> **Task goal**
Exact copies of all the lines below are required.
"""
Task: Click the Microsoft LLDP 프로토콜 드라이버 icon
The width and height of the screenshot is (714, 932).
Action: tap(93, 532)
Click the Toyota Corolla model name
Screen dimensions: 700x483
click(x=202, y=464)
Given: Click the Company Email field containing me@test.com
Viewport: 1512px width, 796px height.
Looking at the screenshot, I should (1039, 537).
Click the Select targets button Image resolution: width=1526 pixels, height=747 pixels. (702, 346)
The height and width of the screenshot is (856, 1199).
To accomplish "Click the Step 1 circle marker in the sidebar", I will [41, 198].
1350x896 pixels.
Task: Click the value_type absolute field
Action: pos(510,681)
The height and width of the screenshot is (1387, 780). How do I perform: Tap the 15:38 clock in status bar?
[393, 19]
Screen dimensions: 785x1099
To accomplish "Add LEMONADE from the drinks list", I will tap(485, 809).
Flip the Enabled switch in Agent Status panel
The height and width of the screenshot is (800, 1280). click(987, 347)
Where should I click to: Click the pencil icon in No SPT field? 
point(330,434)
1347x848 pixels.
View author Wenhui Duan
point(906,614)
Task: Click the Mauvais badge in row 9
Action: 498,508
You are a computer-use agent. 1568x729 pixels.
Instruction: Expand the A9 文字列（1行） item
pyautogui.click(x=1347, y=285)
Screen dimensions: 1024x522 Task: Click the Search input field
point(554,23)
"""
> **Response to the exercise**
Task: Click the Microsoft LLDP 프로토콜 드라이버 icon
The width and height of the screenshot is (714, 932).
Action: tap(93, 532)
Click the Toyota Corolla model name
Screen dimensions: 700x483
click(x=202, y=464)
Given: Click the Company Email field containing me@test.com
Viewport: 1512px width, 796px height.
Looking at the screenshot, I should (1039, 537).
Click the Select targets button Image resolution: width=1526 pixels, height=747 pixels. (702, 346)
The height and width of the screenshot is (856, 1199).
To accomplish "Click the Step 1 circle marker in the sidebar", I will [41, 198].
1350x896 pixels.
Task: Click the value_type absolute field
Action: pos(510,681)
The height and width of the screenshot is (1387, 780). How do I perform: Tap the 15:38 clock in status bar?
[393, 19]
Screen dimensions: 785x1099
To accomplish "Add LEMONADE from the drinks list", I will tap(485, 809).
Flip the Enabled switch in Agent Status panel
The height and width of the screenshot is (800, 1280). click(987, 347)
Where should I click to: Click the pencil icon in No SPT field? 
point(330,434)
1347x848 pixels.
View author Wenhui Duan
point(906,614)
Task: Click the Mauvais badge in row 9
Action: 498,508
You are a computer-use agent. 1568x729 pixels.
Instruction: Expand the A9 文字列（1行） item
pyautogui.click(x=1347, y=285)
Screen dimensions: 1024x522 Task: Click the Search input field
point(554,23)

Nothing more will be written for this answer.